“A company has a greater responsibility than making money for its stockholders.” David Packard, co-founder, President, CEO, and Chairman of the Board of Hewlett-Packard once quipped. “We have a responsibility to our employees to recognize their dignity as human beings.”

For those who have experienced working for a company or institution, it has almost become a common knowledge that successful companies are those that showed the uncanny ability to make their employees happy. One of the ways, experience would dictate, to make such employees happy would be to give them the recognition due them for jobs well done. No matter how hard some people might deny it, every employee secretly or openly crave recognition. As human beings, recognition makes us happy; makes us work harder; inspires us to stay with the company; transforms us to be the ideal employees. How so? Recognizing and giving praise to an employee actually stimulates a biological response in their brains through the release of dopamine – a highly addictive neurotransmitter associated with feelings of pleasure, enjoyment, and euphoria. Through the treatment of employees as if they were your best customers and giving them the appropriate recognition, employee engagement can increase, foster employee advocacy, and ultimately affect the company well-being. Having said that, allow me now to offer some useful and practical tips on how to go about recognizing employees.

Be timely with your recognition efforts.

Old-fashioned recognition programs cannot have the same effect as an immediate recognition for an excellent work. Do not wait for months to recognize what has been superbly done today. Send a recognition memo or post a note on the employee’s door or table thanking him or her for a great job. A pat on the back or a face-to-face personal acknowledgment will do wonders to a staff’s morale. Better yet, why don’t you ask 1 or 2 high-ranking officers to go with you and spontaneously drop by the staff’s cubicle to recognize excellent work? Sending out a weekly “Great Achievement Award” to everyone to acknowledge outstanding employees will also help. During a meeting, recognize the employee’s success, hold up an applause sign, and then look at the expression of the employee’s reaction and you will realize that I am right.

Give your employees unplanned practical rewards.

If an employee did a great job, treat the employee to a free car wash or a simple merienda! If there were individuals who only worked “behind the scenes” but were instrumental to a success of a project, send them some snacks and flowers with thank you notes attached. Be spontaneous and unpredictable for greater effect. You may also opt to just bypass the employee who has finished a project involving long hours in the office and send the significant other a letter of appreciation and a gift certificate or voucher for two at a quiet restaurant.

Instead of a Top-Down recognition, a Peer-to-Peer Recognition will have a greater impact in the morale, confidence, and self-worth of employees.

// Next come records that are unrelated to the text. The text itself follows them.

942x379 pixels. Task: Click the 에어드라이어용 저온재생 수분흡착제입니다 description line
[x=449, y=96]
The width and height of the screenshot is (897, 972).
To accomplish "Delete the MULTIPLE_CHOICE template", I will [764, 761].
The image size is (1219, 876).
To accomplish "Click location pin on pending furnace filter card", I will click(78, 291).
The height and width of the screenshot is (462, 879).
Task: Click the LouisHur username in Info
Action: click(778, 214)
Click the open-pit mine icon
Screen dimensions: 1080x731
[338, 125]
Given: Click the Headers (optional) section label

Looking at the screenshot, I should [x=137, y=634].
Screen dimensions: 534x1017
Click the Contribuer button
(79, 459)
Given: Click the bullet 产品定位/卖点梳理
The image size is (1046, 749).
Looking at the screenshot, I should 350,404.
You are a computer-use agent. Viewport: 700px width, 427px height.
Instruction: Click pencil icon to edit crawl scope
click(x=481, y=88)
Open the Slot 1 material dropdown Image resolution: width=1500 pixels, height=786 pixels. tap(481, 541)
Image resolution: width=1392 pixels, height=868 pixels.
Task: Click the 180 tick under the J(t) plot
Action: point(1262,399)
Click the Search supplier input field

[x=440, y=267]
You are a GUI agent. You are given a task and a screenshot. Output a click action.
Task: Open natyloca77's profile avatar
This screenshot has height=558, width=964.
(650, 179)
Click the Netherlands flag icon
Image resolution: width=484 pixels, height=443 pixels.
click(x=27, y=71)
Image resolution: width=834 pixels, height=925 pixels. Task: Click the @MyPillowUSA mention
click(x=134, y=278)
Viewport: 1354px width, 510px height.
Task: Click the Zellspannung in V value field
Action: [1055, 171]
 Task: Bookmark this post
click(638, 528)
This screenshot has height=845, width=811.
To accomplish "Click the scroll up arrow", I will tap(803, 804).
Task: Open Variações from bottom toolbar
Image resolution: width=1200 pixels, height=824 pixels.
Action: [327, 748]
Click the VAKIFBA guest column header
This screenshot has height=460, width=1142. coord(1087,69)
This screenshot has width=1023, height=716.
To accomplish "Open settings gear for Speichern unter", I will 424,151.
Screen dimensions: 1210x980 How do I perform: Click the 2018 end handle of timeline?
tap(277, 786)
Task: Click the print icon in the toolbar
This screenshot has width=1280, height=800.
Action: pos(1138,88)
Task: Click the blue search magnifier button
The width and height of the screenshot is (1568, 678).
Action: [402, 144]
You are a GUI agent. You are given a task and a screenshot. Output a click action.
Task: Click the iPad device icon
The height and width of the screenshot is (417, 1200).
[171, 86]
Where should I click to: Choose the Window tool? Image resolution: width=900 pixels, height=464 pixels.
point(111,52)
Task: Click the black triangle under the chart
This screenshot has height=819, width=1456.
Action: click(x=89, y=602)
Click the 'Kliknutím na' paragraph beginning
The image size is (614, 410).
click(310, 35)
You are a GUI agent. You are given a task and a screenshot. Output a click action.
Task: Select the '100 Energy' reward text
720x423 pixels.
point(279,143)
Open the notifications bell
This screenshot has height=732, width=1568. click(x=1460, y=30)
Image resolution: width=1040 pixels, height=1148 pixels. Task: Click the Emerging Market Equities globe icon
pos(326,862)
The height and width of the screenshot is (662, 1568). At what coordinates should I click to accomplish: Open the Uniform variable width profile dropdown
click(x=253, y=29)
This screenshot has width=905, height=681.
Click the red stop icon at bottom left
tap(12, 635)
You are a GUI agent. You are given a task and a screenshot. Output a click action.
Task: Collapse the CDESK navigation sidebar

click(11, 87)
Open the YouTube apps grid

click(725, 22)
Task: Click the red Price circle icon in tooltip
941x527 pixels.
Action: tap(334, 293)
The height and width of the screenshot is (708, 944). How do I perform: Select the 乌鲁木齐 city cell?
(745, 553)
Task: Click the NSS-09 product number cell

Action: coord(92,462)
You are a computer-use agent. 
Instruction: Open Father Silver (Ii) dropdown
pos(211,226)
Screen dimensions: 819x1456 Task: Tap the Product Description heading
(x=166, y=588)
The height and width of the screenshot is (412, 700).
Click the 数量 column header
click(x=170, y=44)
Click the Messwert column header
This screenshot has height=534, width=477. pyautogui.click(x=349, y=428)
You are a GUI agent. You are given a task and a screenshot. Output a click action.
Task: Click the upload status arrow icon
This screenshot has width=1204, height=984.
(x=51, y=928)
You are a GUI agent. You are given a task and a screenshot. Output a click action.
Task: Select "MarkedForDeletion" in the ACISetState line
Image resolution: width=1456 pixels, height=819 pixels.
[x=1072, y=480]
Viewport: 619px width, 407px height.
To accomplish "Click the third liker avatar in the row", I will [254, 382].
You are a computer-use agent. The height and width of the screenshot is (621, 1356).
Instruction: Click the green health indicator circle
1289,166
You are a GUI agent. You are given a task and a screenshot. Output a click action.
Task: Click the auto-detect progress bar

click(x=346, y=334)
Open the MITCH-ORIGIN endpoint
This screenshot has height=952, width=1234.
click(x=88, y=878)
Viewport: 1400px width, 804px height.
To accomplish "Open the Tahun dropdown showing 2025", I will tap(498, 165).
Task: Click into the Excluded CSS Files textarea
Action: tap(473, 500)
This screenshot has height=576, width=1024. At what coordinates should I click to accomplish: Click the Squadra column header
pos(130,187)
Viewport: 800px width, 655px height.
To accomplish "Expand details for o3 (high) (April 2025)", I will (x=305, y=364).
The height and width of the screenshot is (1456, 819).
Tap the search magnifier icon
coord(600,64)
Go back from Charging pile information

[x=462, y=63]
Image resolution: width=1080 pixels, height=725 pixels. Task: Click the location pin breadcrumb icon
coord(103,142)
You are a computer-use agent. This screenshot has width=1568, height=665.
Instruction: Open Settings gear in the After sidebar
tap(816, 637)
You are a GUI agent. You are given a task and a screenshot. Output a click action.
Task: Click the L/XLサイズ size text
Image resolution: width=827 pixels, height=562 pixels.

A study conducted in Oracle, an American multinational computer technology corporation, showed that employees have a greater influence on their peers’ engagement level in the office by a factor of two over recognition by managers. This is because employees have a greater sense of what peers do on a day-to-day basis and know how difficult, or easy, a project really is.

Use social media.

Since most companies have some semblance of presence in social media, a public recognition of employees using such media will show the public that employees who should be emulated are treasured and recognized by the company. Shout outs in the social media will show the world how awesome your employees are. The “likes” and “shares” of co-employees will further highlight such employees’ importance. Needless to say, the boost in self-confidence and sense of satisfaction of the employee will be immeasurable and will definitely go a long way.

Recognize your team by recognizing their passions.

Valuing an employee’s passion will give a signal to the employee that he or she is valued as a unique individual. Giving deserving employees 1 to 2 hours of “free time” to pursue a hobby or passion once a week, for example, during office hours will not only de-stress the employee, recharge the mind and soul of the staff, and will be a positive and sought-after incentive.